At first glance, the mass-produced and unannotated pocket score may appear insignificant, but it plays a key part in Burgess’s story. In This Man and Music (1982), Burgess describes the first time he heard the piece of music as a boy on his crystal set radio as a kind of epiphany:
There is, for everybody, a first time. A psychedelic moment, as they say or used to say nowadays, an instant of recognition of verbally inexpressible spiritual realities, a meaning for the term beauty.
He describes rushing out to buy the score with money given to him for his fifteenth birthday, and he has carefully and neatly inscribed the inside cover: ‘J.B. Wilson, 261 Moss Lane East, Manchester 14’ (John Burgess Wilson was Anthony Burgess’s original name).
The ‘quiet impact of Debussy’s orchestra’ sparked a lifelong passion for music, particularly classical music: for listening to it; for learning about it; and for composition. Debussy was a major influence on Burgess’s earliest musical works, none of which have survived in their original form. Fortunately, we are provided with a glimpse of this period in a nocturne for oboe and piano, which is dated 1987 and bears the handwritten contextual note ‘Composed when I was 15 years old and suddenly remembered at the age of 70.’
Although Burgess would develop passions for other composers as his musical education progressed, Debussy remained a firm favourite. Burgess’s vinyl collection, preserved within our archive, contains twelve recordings of music by Debussy, including two copies of the Prélude (see below). His audio cassette collection and library of books contain further recordings, biographies, and critical studies of the composer, alongside works about Bach, Beethoven, Chopin, Elgar, Handel, Mozart, and Stravinsky.
Burgess’s early musical ambitions were thwarted when he failed to be accepted to read music at Manchester University, but his love of music remained and would surface in many of his novels, both in their form and in their characters. In A Clockwork Orange (1962), the protagonist Alex is, like Burgess, a lover of classical music. Although Debussy isn’t mentioned explicitly as one of Alex’s favourite composers, it’s likely, as Paul Phillips notes in A Clockwork Counterpoint: The Music and Literature of Anthony Burgess, that Burgess had Debussy in mind when Alex refers to ‘a very nice malenky string quartet, my brothers, by Claudius Birdman.’ ‘Claudius Birdman’ is one of several fictional composers and compositions within the novel.

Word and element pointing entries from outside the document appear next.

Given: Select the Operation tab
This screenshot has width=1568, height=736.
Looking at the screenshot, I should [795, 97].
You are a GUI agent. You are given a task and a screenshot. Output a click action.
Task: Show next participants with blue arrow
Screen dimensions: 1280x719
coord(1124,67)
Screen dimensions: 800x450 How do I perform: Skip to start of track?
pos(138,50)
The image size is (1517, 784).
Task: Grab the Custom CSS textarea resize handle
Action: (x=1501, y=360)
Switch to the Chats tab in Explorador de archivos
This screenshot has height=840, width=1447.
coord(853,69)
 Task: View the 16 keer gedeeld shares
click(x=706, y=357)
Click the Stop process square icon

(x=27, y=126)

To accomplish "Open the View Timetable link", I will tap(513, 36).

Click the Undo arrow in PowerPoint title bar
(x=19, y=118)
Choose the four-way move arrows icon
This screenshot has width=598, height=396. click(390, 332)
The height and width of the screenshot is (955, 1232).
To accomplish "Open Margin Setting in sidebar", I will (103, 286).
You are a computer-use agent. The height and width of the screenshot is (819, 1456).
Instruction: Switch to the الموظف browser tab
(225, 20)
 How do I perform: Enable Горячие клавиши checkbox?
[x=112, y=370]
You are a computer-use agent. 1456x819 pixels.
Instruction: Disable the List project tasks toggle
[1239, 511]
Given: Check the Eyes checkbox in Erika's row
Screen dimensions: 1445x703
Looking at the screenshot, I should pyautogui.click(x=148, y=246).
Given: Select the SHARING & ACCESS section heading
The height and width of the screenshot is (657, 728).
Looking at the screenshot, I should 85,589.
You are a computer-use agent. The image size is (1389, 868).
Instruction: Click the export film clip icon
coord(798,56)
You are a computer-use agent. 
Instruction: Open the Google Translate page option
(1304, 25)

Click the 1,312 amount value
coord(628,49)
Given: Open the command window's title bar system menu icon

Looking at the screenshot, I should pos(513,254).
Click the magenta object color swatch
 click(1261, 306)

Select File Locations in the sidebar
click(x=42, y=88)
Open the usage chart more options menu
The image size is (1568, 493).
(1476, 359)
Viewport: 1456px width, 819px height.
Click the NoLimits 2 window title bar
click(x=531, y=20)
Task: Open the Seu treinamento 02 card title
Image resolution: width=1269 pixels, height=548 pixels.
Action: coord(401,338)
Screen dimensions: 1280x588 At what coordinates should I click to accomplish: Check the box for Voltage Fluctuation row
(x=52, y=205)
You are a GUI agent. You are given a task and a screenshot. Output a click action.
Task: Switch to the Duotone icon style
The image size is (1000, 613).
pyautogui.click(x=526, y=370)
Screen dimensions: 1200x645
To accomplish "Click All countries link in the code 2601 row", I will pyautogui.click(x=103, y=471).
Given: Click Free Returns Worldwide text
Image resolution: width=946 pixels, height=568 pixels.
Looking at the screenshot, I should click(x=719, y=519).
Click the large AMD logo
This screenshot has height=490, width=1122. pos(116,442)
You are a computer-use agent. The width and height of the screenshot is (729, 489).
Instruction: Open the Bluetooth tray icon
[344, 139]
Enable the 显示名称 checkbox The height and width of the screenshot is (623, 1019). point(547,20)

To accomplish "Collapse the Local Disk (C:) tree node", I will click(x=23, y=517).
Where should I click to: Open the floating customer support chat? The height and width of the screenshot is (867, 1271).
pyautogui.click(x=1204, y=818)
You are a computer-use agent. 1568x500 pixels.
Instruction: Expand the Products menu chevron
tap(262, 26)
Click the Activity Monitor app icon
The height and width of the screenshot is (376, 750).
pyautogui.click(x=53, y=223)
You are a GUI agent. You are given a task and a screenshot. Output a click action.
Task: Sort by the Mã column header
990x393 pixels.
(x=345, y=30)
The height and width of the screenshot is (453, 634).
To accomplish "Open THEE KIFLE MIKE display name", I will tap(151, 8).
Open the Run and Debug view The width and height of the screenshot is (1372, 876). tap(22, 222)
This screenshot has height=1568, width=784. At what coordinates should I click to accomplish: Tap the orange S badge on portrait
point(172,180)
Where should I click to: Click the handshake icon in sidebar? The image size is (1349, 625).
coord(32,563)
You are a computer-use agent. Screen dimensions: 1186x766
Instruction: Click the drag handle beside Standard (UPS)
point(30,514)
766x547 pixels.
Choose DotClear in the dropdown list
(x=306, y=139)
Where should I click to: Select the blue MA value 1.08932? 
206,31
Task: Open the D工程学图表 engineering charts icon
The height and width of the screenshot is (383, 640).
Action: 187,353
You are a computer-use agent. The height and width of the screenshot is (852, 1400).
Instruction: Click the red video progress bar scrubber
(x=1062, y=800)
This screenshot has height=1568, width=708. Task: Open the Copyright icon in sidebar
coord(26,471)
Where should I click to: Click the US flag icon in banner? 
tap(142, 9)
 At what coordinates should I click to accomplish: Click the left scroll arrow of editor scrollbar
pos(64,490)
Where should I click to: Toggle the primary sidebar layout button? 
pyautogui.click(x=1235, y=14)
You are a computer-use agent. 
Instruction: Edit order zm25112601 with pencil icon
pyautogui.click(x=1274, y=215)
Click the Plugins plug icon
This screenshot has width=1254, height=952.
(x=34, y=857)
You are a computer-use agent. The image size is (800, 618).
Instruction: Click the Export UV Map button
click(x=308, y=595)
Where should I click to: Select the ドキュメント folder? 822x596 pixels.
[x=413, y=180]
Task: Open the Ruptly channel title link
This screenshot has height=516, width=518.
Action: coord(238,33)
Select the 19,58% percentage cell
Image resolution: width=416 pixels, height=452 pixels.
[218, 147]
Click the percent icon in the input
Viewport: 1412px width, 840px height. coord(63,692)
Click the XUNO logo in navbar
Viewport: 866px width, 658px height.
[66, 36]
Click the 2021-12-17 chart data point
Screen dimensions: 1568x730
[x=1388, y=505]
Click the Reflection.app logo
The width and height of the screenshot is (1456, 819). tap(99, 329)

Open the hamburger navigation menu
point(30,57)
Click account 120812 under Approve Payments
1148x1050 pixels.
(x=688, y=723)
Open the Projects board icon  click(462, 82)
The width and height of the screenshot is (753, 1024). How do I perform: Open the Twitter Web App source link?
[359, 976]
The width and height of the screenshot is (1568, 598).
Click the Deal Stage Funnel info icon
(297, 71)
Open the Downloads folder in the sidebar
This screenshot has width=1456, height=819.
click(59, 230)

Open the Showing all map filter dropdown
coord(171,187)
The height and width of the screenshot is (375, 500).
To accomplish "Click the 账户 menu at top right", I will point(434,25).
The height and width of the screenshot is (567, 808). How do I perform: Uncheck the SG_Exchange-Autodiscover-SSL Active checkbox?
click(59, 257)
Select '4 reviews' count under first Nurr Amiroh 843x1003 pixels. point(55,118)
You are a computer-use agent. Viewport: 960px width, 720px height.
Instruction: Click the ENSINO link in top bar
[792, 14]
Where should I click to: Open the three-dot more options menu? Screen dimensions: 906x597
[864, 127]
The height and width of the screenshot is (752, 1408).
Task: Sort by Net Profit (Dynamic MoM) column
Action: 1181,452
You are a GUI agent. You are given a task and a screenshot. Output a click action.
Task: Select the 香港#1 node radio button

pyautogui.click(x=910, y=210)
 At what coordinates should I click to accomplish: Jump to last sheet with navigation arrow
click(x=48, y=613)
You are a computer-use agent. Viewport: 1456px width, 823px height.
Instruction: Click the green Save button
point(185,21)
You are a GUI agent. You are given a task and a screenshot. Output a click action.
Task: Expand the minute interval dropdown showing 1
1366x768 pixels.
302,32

Similarly, the bliss Alex feels when hearing a new violin concerto by Geoffrey Plautus recalls Burgess’s own transformative experience of listening to Debussy:
Oh it was gorgeousness and gorgeosity made flesh. The trombones crunched redgold under my bed, and behind my gulliver the trumpets three-wise silverflamed, and there by the door the timps rolling through my guts and out again crunched like candy thunder. Oh, it was wonder of wonders.